DEVELOPING A SMARTER AND GREENER PRODUCT
Even though the factory was impressive, what was even more impressive was how well production and product development cooperated. R&D engineers would spend quite a bit of time discussing with operators during new product development, a very different situation from the normal “tossing it over the wall” type of cooperation. When both production and R&D is under the same roof, it is easier to include all stages in a product development project. To emphasize and encourage collaboration, Coromant Trondheim placed the designer’s PC close to the machines that will produce what is being developed (often only a few meters away), which makes it completely natural for people to meet with operators and discuss. Both the developer and the operator share a common interest in making sure the new products being developed can be produced in a rational way.
Therefore, the company removed all the barriers that can be removed, or at least minimized their impact as much as possible. If physical separation is needed, it is not a solid wall, but a glass one. A good example of this thinking is that the coffee/tea station is located on the production floor – a small, but significant contribution to creating a gravity center right in Operations. The short distance between engineers and operators makes it easy to discuss technical solutions that affect production processes or a prototype to be produced… all while enjoying a good cup of coffee.
THE ROAD TOWARDS GREENER PRODUCTION
So, what is the next step for Coromant Trondheim? In addition to a name change (did you notice?), they are now taking on the sustainability challenge of creating meaningful jobs in a green factory. For the next five years, they have set out on a path towards the ambitious goal of eliminating or substituting all hazardous materials, using 60% solar energy, reusing their damping mass and carbide reinforcement parts, and collecting and using rainwater and melted snow.

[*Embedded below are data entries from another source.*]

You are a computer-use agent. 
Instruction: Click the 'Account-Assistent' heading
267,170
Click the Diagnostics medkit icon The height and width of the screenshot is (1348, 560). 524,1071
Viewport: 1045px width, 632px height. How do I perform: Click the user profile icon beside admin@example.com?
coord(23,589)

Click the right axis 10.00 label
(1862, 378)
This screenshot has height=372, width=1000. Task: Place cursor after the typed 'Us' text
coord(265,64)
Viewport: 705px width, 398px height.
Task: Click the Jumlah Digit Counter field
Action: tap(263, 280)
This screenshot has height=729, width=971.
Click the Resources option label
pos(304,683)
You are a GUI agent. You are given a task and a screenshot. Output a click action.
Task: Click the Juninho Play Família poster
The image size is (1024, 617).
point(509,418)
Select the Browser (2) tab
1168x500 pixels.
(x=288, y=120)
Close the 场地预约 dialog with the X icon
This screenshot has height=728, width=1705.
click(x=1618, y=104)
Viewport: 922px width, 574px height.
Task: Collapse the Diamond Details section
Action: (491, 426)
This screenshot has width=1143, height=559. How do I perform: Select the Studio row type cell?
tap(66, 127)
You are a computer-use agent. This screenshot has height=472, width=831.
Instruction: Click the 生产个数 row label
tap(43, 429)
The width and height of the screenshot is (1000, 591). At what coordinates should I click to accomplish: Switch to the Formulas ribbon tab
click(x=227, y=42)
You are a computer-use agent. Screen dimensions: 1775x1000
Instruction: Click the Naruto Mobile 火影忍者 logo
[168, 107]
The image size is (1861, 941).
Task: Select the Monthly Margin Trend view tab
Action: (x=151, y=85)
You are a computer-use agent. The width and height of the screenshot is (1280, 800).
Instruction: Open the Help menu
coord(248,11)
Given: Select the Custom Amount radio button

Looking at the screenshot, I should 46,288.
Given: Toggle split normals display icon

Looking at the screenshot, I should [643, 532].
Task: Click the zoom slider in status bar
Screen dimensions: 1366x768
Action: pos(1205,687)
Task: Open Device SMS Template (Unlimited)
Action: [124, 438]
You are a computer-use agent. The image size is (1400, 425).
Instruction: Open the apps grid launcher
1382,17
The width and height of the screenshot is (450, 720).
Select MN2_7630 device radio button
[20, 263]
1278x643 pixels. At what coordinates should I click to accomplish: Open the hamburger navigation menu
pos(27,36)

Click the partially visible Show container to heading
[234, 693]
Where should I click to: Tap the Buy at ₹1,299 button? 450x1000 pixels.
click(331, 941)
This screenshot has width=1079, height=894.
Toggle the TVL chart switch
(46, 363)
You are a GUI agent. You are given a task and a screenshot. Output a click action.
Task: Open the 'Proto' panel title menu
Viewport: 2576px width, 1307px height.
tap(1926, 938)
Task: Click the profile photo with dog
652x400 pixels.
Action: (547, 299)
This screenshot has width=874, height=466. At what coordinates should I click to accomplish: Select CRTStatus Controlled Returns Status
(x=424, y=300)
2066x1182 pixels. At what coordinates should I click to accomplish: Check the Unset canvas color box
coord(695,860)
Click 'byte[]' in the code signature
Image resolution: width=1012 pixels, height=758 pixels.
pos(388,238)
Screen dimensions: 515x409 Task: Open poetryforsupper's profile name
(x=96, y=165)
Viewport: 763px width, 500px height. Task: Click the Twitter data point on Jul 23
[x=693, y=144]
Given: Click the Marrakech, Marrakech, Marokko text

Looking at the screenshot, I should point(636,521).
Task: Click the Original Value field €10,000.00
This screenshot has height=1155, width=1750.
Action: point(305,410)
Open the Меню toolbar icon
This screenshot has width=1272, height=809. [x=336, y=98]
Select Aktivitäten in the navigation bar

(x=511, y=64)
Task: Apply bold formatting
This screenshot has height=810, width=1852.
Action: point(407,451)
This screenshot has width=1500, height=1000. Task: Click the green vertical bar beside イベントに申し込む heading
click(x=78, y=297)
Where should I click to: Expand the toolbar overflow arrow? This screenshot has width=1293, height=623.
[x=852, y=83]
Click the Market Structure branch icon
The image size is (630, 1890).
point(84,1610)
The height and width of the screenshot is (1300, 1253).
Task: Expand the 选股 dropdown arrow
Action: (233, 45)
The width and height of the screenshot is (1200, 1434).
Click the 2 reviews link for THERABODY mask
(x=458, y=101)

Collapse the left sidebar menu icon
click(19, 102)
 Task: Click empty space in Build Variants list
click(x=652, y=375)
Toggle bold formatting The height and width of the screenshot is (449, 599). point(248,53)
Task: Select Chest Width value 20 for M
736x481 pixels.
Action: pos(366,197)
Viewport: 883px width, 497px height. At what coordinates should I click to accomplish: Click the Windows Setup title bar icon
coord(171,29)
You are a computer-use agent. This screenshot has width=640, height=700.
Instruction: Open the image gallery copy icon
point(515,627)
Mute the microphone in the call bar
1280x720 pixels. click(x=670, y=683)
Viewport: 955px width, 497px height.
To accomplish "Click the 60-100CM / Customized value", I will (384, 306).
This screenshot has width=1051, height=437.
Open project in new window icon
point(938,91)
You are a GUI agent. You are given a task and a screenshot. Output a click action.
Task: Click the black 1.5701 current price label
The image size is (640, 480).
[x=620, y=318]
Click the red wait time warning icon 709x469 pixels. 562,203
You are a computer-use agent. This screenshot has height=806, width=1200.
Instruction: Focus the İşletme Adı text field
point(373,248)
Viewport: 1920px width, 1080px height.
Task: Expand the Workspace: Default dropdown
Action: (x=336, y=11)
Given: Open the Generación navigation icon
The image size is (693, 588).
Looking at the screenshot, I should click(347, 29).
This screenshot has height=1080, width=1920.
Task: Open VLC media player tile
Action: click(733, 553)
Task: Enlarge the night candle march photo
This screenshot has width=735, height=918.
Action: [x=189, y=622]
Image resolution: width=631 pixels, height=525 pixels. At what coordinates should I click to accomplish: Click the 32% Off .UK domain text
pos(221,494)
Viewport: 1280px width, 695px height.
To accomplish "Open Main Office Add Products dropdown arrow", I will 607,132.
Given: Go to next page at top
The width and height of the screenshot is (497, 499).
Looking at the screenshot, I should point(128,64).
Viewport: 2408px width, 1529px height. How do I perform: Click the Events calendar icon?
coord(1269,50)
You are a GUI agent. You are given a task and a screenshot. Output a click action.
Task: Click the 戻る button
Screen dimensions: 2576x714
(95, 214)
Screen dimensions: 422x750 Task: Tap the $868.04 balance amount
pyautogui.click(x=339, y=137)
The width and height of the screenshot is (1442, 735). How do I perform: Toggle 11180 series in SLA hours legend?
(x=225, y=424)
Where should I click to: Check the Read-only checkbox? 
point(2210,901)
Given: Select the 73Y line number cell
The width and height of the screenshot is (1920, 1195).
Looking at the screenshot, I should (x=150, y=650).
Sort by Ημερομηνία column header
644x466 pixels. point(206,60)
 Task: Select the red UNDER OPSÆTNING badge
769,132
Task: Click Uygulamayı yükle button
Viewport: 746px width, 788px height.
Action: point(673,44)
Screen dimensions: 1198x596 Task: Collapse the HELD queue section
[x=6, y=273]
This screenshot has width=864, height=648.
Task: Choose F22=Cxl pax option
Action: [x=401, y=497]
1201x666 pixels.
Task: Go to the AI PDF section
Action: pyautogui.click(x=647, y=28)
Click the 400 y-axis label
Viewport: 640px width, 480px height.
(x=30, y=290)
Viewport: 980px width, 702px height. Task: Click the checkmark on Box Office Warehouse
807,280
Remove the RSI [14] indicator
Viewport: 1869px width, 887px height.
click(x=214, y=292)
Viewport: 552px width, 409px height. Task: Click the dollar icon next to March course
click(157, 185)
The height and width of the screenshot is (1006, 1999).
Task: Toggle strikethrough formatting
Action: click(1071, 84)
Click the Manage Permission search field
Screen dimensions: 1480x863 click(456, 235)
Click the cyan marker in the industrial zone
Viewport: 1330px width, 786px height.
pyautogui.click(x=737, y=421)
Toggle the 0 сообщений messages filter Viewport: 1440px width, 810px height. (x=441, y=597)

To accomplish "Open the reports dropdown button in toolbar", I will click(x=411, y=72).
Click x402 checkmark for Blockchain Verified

They want to become a certified Green Factory. Whatever challenges Coromant Trondheim might face in the future, one thing is for certain: it will be all hands-on deck to find ways to overcome them. The kaizen spirit and respect for people is well and truly alive at the company, as it moves from challenge to challenge leveraging the power of its people.
Eivind Reke is a lean author and Chairman of Los Norge.
Håvard Buhaug is Managing Director of Sandvik Coromant Trondheim.